Ação de Roubar - Protesto

Ah, roubar um beijo... Roubar um bolinho de chuva da travessa, ainda quente e todo cheio de açúcar e canela! Furtar um olhar do menino amado ou uma flor do caminho para ofertar ao namorado. Roubinhos que não doem e não deixam ninguém infeliz ou magoado.

Pensar que na vida não completamos este verbo apenas com tais objetos. Infelizmente, há os bandidos, os criminosos e desalmados que conseguem roubar a paz, a vida e o sossego da gente.

Arrancam às pressas objetos dos seus desejos para transformá-los em pedras de crack ou outra droga alucinógena qualquer. Não sabem eles que o dinheiro levado representava as horas a fio do trabalho atento dos olhos fixos no bordado do ponto a ponto pacientemente feito por dias. Ou o pagamento de mercadorias que outras pessoas que nos confiaram o crédito nos deixaram levar antes de pagar. Ou ainda o pagamento do ir e vir do transporte escolar, do almoço ou lanche fora de casa e de compromissos assumidos com outras pessoas ao longo do mês. O dinheiro representando o crédito, a responsabilidade, a confiança e o compromisso que todo cidadão trabalhador tem todos os meses com outras pessoas.

Levam também objetos cujo valor não é o material em si, mas o que há arquivado nele: fotos, documentos, textos, registros que fazem parte da história de alguém. Momentos que ficarão perdidos e que serão trocados por qualquer prazer momentâneode pessoas que optaram por um caminho sem volta. Pessoas que morrem aos poucos e matam aos poucos. São os vilões e as vitimas da mesma história.

Famílias inteiras vivem cercadas por gente em que troca de muito pouco arranca a paz, a vida de muitos.

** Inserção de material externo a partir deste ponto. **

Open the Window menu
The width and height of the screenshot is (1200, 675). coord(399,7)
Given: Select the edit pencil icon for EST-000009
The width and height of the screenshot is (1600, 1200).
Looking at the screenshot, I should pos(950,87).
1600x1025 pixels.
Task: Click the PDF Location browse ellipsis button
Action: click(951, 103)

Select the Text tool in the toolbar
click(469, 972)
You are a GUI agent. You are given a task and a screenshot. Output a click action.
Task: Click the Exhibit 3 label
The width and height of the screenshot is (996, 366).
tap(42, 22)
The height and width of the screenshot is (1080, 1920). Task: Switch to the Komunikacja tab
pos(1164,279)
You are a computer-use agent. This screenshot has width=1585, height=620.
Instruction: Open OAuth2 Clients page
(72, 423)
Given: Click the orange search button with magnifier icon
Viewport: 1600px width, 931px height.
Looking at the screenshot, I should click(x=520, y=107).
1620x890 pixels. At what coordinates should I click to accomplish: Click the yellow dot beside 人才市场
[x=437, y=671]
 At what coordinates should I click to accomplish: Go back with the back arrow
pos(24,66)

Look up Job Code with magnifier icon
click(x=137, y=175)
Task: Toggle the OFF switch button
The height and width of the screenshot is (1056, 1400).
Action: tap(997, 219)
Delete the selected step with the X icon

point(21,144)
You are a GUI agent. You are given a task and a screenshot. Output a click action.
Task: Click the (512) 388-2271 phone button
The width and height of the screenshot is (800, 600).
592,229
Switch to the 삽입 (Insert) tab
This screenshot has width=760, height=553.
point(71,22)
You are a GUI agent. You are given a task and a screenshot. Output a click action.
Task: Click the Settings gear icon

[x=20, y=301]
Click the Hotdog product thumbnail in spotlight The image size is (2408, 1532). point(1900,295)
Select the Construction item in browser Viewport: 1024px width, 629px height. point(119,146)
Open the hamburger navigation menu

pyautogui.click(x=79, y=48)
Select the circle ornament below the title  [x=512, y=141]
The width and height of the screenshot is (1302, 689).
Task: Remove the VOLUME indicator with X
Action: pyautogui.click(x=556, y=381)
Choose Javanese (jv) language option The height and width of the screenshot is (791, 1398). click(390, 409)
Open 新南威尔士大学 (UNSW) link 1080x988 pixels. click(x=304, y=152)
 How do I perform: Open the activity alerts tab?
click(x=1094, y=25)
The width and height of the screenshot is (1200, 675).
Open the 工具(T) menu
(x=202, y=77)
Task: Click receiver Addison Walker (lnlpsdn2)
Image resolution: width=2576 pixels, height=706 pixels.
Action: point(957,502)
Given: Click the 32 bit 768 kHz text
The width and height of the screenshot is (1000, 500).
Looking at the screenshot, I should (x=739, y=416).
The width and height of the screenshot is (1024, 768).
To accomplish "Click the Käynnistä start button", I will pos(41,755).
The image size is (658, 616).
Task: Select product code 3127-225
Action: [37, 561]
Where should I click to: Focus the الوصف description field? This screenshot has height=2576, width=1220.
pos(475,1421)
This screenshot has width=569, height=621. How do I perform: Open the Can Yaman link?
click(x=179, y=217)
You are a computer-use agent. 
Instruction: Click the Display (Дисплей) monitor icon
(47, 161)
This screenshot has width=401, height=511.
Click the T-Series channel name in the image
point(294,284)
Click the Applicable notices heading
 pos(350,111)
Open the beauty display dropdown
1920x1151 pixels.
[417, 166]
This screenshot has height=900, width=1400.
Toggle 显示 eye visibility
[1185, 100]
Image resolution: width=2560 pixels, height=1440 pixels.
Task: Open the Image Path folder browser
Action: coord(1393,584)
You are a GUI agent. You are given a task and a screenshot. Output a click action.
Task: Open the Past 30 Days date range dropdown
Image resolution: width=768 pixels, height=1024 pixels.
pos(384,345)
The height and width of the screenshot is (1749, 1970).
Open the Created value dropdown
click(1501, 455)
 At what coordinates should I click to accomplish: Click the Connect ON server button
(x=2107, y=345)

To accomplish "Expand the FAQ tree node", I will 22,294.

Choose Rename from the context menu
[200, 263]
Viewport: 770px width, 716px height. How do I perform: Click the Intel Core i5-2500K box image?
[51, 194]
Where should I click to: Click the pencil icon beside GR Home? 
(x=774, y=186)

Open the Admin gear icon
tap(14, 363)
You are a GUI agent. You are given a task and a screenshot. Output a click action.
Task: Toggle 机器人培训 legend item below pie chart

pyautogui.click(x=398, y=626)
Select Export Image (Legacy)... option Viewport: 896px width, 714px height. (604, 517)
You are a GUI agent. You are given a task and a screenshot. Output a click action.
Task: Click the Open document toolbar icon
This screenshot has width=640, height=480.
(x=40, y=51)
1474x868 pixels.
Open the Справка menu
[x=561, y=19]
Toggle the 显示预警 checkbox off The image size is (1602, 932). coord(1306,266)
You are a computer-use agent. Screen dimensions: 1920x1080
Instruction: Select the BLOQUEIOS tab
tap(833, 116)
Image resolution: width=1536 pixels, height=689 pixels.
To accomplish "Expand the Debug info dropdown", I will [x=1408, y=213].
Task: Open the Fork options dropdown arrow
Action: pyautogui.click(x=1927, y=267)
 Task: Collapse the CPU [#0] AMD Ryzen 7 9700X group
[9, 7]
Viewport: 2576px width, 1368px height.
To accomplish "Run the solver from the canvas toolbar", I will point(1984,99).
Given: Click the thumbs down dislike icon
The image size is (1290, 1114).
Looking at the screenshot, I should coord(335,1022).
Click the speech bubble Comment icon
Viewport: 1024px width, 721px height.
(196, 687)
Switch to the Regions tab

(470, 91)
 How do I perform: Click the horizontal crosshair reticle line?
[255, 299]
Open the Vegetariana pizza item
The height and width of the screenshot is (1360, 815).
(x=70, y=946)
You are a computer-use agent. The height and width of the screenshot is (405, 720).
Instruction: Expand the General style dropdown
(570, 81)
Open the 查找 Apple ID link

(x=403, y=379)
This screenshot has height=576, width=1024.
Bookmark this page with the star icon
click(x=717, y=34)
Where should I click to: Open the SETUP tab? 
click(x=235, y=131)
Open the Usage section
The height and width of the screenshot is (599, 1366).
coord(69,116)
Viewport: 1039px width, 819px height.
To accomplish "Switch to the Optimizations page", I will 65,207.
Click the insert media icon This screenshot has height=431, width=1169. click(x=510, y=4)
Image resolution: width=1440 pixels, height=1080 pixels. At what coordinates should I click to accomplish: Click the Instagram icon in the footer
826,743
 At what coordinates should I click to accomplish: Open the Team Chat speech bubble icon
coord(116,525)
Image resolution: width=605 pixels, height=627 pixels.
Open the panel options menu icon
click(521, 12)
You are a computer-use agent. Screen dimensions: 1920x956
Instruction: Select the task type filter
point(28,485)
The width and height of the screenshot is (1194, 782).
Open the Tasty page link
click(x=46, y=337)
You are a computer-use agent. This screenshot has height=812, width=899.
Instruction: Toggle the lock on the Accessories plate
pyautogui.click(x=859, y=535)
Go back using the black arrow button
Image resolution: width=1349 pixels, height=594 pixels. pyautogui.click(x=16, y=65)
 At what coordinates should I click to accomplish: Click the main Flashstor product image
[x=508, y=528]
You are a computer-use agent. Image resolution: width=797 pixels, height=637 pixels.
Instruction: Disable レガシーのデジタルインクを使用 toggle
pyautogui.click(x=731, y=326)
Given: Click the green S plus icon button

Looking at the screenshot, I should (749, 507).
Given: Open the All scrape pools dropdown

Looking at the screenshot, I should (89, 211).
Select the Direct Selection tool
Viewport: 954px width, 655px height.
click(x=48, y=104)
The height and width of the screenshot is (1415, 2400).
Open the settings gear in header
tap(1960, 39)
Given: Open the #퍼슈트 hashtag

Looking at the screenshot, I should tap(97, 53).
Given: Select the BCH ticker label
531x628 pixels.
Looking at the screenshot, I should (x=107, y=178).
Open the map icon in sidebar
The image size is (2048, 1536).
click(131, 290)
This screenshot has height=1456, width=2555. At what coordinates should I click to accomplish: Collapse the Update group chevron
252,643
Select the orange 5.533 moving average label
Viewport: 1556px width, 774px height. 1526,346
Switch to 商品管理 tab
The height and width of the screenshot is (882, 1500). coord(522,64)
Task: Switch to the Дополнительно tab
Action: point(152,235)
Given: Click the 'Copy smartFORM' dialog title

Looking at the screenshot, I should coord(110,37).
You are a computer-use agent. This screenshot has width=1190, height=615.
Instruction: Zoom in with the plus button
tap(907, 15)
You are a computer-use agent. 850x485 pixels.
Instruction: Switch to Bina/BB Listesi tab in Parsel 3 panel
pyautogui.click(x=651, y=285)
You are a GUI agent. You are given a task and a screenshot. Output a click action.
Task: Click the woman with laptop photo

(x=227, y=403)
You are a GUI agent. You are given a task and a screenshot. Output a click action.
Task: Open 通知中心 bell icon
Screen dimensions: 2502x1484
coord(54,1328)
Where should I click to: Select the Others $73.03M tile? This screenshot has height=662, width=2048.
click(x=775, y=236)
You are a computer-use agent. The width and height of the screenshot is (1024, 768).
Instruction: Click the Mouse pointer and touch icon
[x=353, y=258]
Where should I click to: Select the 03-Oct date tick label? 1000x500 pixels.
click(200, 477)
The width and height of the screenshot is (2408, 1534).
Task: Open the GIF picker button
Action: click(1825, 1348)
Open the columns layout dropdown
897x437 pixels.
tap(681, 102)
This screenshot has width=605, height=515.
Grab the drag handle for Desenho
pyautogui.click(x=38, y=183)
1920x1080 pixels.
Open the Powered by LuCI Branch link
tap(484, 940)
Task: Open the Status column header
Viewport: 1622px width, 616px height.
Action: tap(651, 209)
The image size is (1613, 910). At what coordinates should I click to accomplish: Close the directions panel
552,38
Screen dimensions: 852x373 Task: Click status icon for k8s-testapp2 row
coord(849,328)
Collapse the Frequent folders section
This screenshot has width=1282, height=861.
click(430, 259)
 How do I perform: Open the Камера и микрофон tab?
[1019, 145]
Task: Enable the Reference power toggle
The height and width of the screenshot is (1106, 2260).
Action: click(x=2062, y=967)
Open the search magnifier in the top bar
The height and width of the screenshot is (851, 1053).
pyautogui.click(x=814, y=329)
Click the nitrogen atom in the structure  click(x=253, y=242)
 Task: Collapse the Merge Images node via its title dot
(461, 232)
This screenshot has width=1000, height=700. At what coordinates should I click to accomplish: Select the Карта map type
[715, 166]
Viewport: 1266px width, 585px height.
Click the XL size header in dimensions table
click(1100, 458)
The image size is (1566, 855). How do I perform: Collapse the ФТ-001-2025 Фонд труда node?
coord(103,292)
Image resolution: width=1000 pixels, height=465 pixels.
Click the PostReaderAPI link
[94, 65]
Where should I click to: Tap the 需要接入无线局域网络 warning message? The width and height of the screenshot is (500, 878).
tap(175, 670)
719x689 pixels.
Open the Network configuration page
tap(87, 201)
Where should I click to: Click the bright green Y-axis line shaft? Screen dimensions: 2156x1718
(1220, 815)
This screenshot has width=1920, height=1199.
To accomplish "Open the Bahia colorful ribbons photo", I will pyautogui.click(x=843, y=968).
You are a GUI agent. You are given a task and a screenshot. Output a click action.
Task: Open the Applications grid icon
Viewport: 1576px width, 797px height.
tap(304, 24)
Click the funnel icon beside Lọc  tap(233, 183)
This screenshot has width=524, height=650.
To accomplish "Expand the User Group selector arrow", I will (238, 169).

A tranquilidade virou luxo, raridade. Quem sofre a violência qualquer tipo de violência leva para sempre a alma arranhada pelo medo e a insegurança,enquanto há pessoas com vida fácil e ganho fácil, sem o esforço diário que todo trabalho digno exige. Parece que seremos simplesmente sujeitos (e simples sujeitos!) a trancas e chaves e cadeados em portas e janelas, alarmes, cercas elétricas, muros altos e câmeras de vigilância 24h. Infelizmente, o ladrão entra conosco, pela porta da frente, quase de mãos dadas, se não tivesse com a arma apontada para as nossas cabeças e nos empurrando para dentro.

Ah, e ainda tem mais! Caso não nos bata, agrida, amarre, estupre, mate, nos faça reféns, temos que agradecer por só ter levado aqueles objetos que o nosso digno trabalho com o tempo iremos comprar novamente.

Agora, nem mais podemos sentir saudades de roubar um beijinho sequer, porque até a palavra roubar nos causa calafrios e seja lá qual for o objeto que a complete.